Answer: Lots of things are possible with Stonehenge but I haven't heard the idea of the wealthy and infirm funding it before. I'm not sure about your ideas concerning quarantine. Regarding the ramp, the volume of chalk that you would get from the stonehole is comparatively tiny compared to that which would be needed to construct a ramp (maximum of eight cubic meters compared with at least 100 cubic meters). How would this enable the people to raise and cap the trilithon in one day? I am quite sure that however it was done there must have been a celebration when they finally completed the building work.

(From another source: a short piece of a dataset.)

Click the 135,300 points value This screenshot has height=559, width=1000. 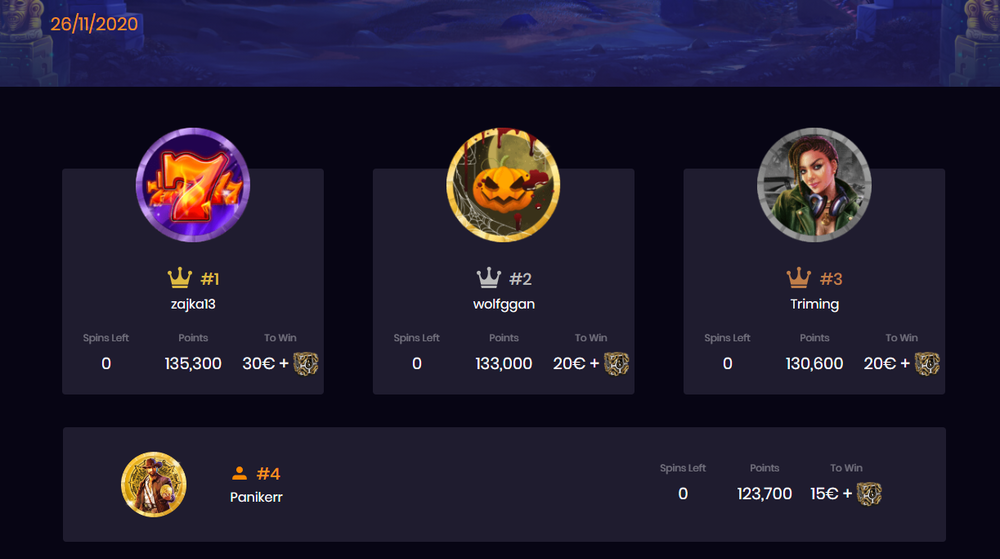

Question: I noticed several questions about using pulleys. I, too, thought of this idea, and considering how simple it is to make a wheel, I am wondering why you think the wheel hadn't been invented. Also, considering that wood would not last these thousands of years, why would you expect to find any archaeological evidence of pulleys? I think you are underestimating the intelligence of these ancient engineers. Also, do you have any _real_ engineers working with you? I doubt you, as archaeologists, have nearly the mechanical know-how or ingenuity of even the least intelligent ancient engineer. ~Daniel

Answer: As archaeologists we have to take the absence of evidence seriously. There have been enough excavations of waterlogged sites with artefacts of all types surviving (but no wheels) to lead us to believe that the people that built Stonehenge were not using the wheel. Of course we don't underestimate the intelligence of the ancient engineers. You seem to have overlooked the fact that Mark Whitby, who played a central role in the experiment that was part of the NOVA program, is a "real" engineer. I am sorry that you have such a low opinion of archaeologists; maybe we don't have the accumulated skills of an ancient engineer (even one of the least intelligent ones) but we do have a genuine love of the past and a healthy respect for its inhabitants.

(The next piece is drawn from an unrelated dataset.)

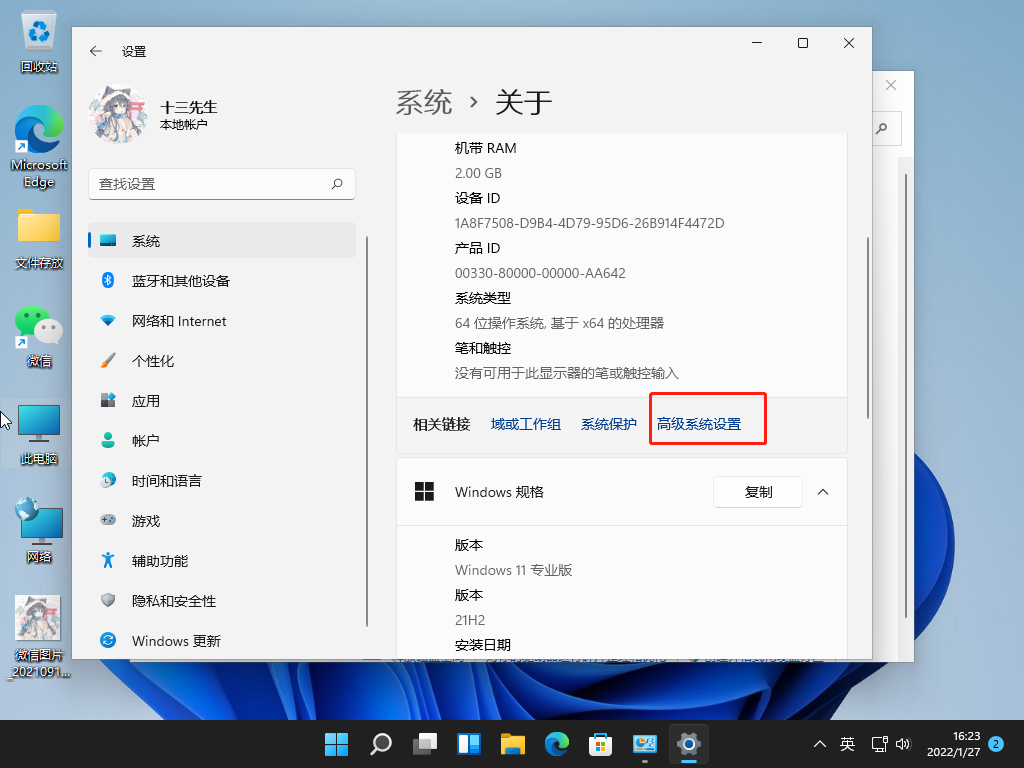Image resolution: width=1024 pixels, height=768 pixels.
Task: Open Time and language (时间和语言)
Action: pyautogui.click(x=166, y=481)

Question: You've probably answered the concepts of "counterweights" a million times, or even the compulsion for it. With buckets, ropes, logs, ramps, sand and/or rocks - progressively increased sizes of rocks - could these wonders have been built by just a few folks? Is there a technically disqualifying aspect of this concept or simply a, "why SHOULD they use counterweights"? ~Lee

Answer: Theoretically it would be possible to move large weights by using a small weight to help move a larger one, etcetera, but I think the idea of Stonehenge being the work of a small group of people is unlikely. You certainly couldn't move the big stones in this way.

Question: I was wondering if it would be possible if they could have built a hill over the entire area. Then simply dig a hole or possibly used forms before the dirt was hauled in. In this manner the large stones could be set in place in much the same way as shown on May 5. I would have to see a Geothermal map of this area to be able to tell if there were any large holes dug that would suggest this. ~Randy

Answer: Theoretically possible, but unlikely. The volume of chalk and soil required would be huge and there are no signs of any quarries in the vicinity of Stonehenge which could have provided this material,

Question: Could there be any link between Stonehenge and other large stone works elsewhere on earth, such as the pyramids? As there is no reliable written history, could the "giants from Africa" be Egyptians, or another race, and isn't it funny that they all came from relatively the same time period?.....the workmanship is a little different, but still, the tactics used to move large pieces of stone seem to be the same, at least in modern re-creations............. ~Jay

Answer: Although it is tempting to see similarities between Stonehenge and other large stone structures, the only ones which have a real link are the great alignments and other megalithic structures in Brittany. The idea of the architecture of Stonehenge coming from the Mediterranean area (or even from further afield) effectively died when radiocarbon dates became available and showed that Stonehenge was older than all the civilisations that were supposed to have influenced its design and construction.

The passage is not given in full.